My Senior Capstone project involved progressing through the steps of designing a medical device, which culminated in presenting a working prototype.
The hypothesis posed to us by researchers and clinical professionals was that different medical events surrounding physical brain trauma (both ischemic and hemorrhagic strokes, as well as TBIs) would result in different brain signals during and immediately following the event. At the time of this project (2012-2013), there was no method of testing this hypothesis. We were tasked with building a prototype that acquired EEG signals in the field, and could accommodate for various injuries and environments. It needed to be able to store or transmit the data back for collection. Patients would continue to be treated with current standards as sufficient amounts of data was accumulated. The goal was to have a large enough pool of data that can be retroactively divided by case and conclusively prove or invalidate the hypothesis.

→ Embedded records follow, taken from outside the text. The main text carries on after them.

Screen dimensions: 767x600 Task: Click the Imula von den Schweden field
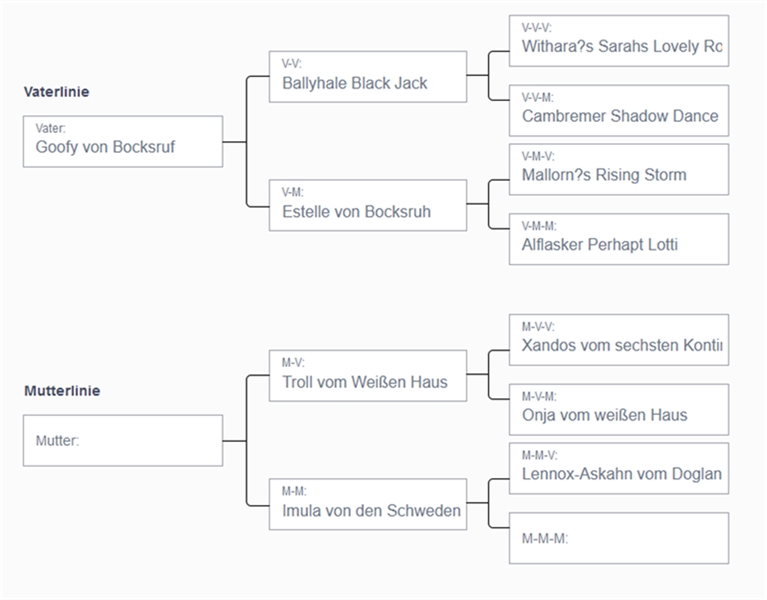(x=367, y=505)
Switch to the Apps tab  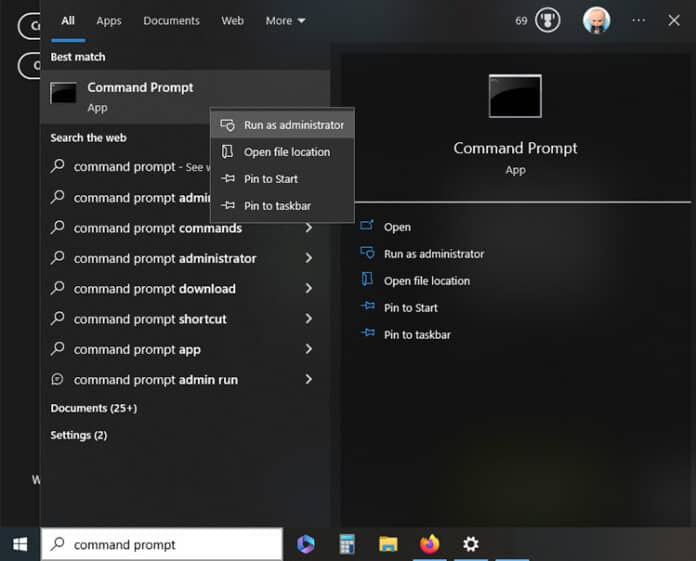109,21
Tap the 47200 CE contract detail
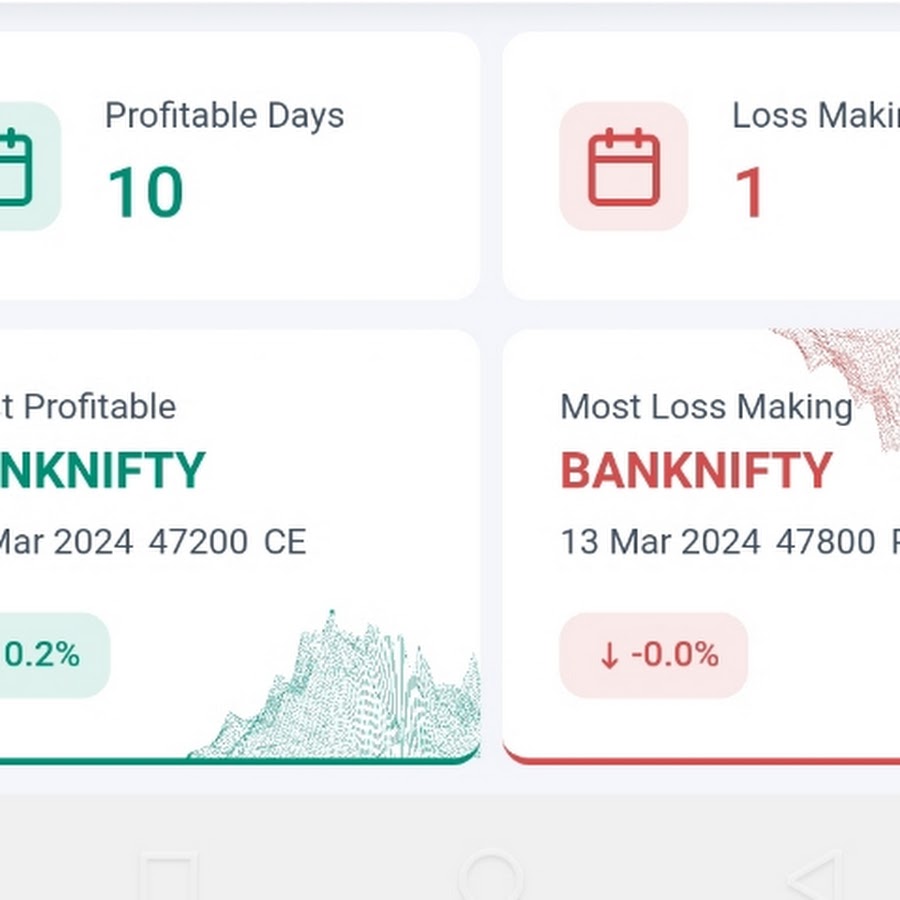Image resolution: width=900 pixels, height=900 pixels. click(x=227, y=542)
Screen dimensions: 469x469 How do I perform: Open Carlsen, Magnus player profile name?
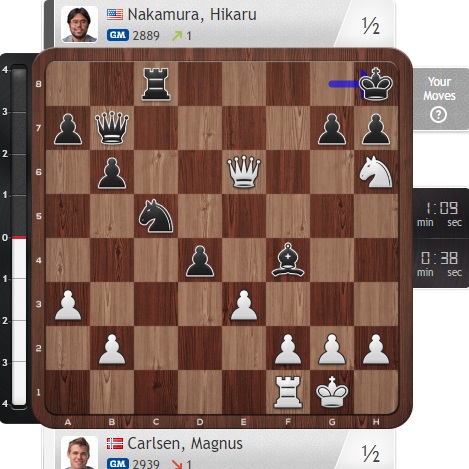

My partner and I defined the problem statement, met with academics and physicians, researched both current EEG methodologies as well as those in development, and defined the steps for pursuing FDA approval. During this process we modeled a handheld device in a 3D CAD program, built a working prototype, and produced the recorded data. This work resulted in a presentation of our results to our project supporters, peers, and academics.
Next Steps included:
- Developing a smaller hardware solution that could fit fully enclosed in a smaller, manageable, and more ergonomic handle.
- Reduce signal noise through various methods. These may include using better electrodes, reducing noise generated from internal wiring, the addition of shielding in the handle, methods of stabilizing the system on a patient, or incorporating a gel to increase contact or improving the software package on-board the device.
- Standardizing the steps and locations for collecting data.
- Incorporating an on-board power source.